Emergency Essentials – Lessons From the Titanic: Make Your Own Choices

What can we learn about emergency essentials from ocean liners? If we look at the Titanic disaster, I think we can learn plenty and be better prepared.
The subject of emergency essentials and emergency planning in general came to mind last night while watching a documentary about the Titanic. There are multiple lessons that jump out at me when considering this tragedy, and I thought today I’d share one. I want to talk a little about the number of life boats that the Titanic carried on its maiden voyage.
It may seem to be an odd topic, but I think you’ll see how it all makes sense…there are lessons for us as individuals in the story about the lifeboats.
The number of traditional lifeboats aboard the huge ship at that time was 16, and they could carry perhaps 60 people each. With more than 2,200 people aboard the ship, and four additional emergency boats available to use as lifeboats, that meant each of the small boats on the Titanic would have had to carry 110 people — about twice the capacity of each boat — if everyone were to have a place to sit and float around on the water while waiting for rescue. In other words, when the Titanic left its dock, it was for certain that half of the people would perish in the event the ship sank, just based on the number of lifeboats that could be used in an emergency…even if each one was filled to capacity.
But it couldn’t sink, remember, it was “unsinkable.” More on that at another time.
So, how did this tragic mistake happen? Certainly at the time there were rules and regulations and standards that required a sufficient number of lifeboats. Indeed there were, and they were based on the size of the ship…its tonnage. The Titanic fell into a category of the largest ships of the day which were required to carry 16 lifeboats, but the Titanic and its sister ships (the Olympic and Britannic) were so much larger than any other — by far the largest of their day — that the number of lifeboats was entirely inadequate. The requirements didn’t change as the size of the ships changed. To have adequate coverage, the Titanic would have had to employ roughly 34 lifeboats on board, more than twice the number that they carried.
If you’re traveling on an ocean liner, one of the emergency essentials would be a lifeboat, another would be a life jacket. At least that’s my view, and perhaps it’s your view as well. More than 1,500 people drowned in the early morning hours of April 15, 1912 because the determination of what was necessary for survival was left in the hands of the “authorities” and not the individual passengers. I’m not suggesting that any of the passengers could have made any changes in the requirements regarding emergency resources carried aboard that luxury liner, but the lesson still stands out clearly in my mind that when it comes to emergency essentials, we’re all better off when we make individual choices instead of relying solely on someone else’s advice or standards.

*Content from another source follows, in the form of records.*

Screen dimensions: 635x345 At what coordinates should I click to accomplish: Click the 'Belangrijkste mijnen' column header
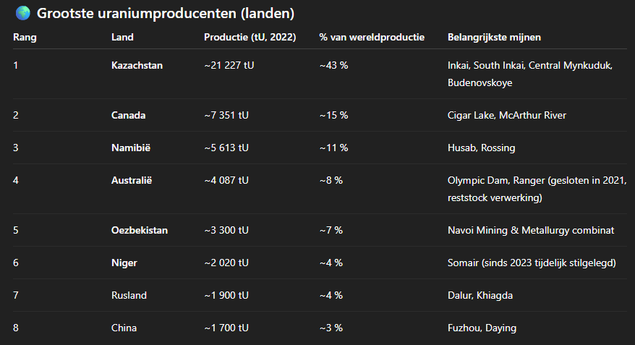(494, 38)
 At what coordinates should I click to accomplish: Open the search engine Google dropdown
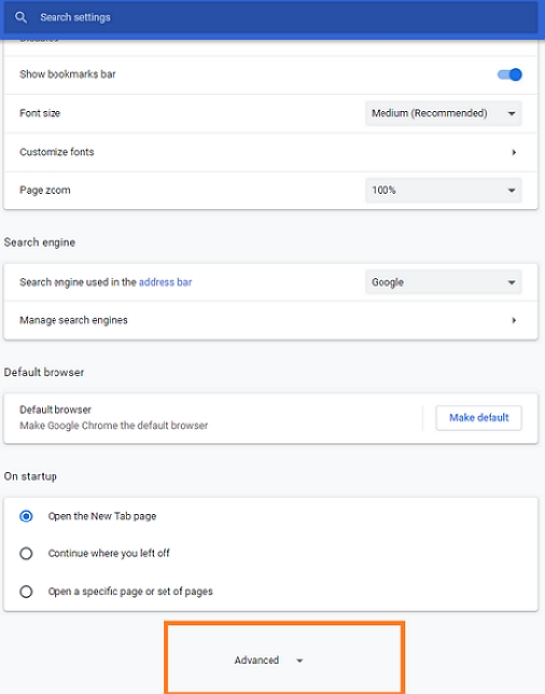tap(443, 282)
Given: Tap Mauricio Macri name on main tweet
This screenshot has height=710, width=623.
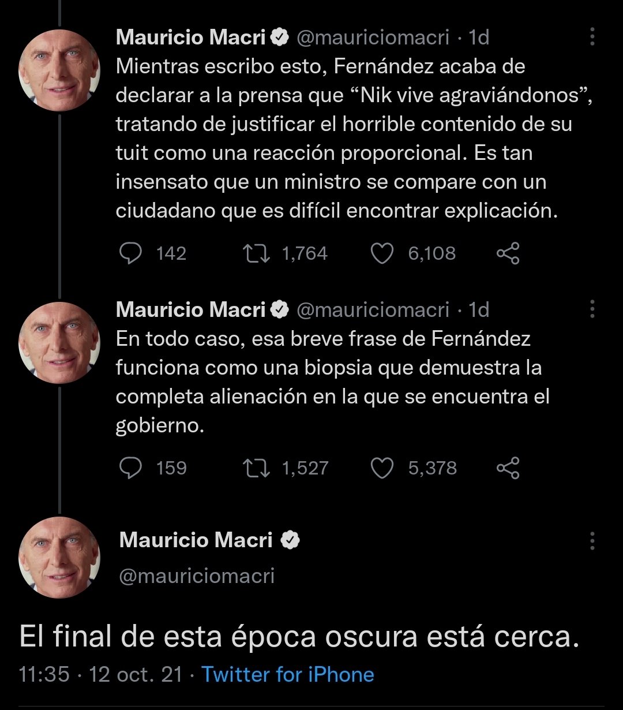Looking at the screenshot, I should [x=196, y=540].

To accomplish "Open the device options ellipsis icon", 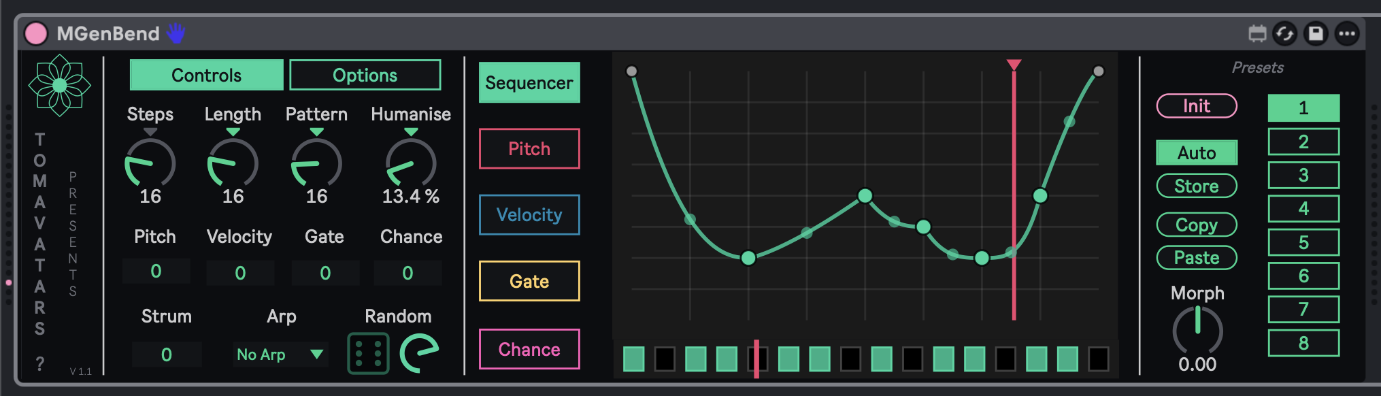I will point(1346,33).
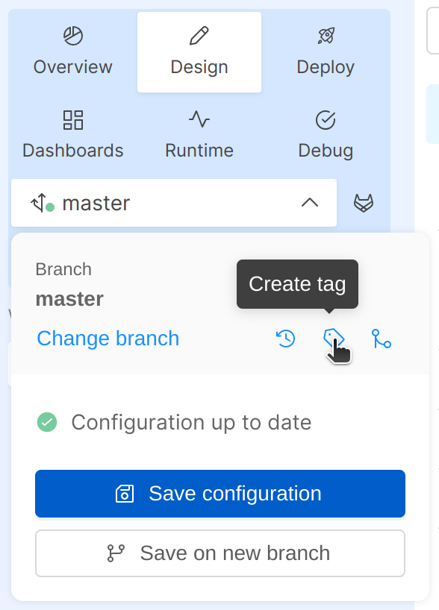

And, if it turns out that we’re not better off with our own decisions, at least we’ll have largely determined our own fate. We’ll have no one to blame but ourselves if we haven’t thought through the emergency scenario and sorted out what kind of resources we’ll need.
So, when it comes to emergency essentials, just remember it’s your emergency, so it ought to be at least partly your choice as to what resources you’ll have on hand. Most of the time we have a choice, but I realize at other times we don’t. When we do, it’s up to us to think clearly, make good decisions, and choose wisely. It’s in our best interest to do so. To expect others to have our best interest in mind is to expect what rarely will be the case. After all, if others are busy looking out for your best interest, and the interest of others, they certainly won’t have the time, energy or resources to look out for their own interests, and that’s seems to me to be contrary to human nature and the concept of self-preservation.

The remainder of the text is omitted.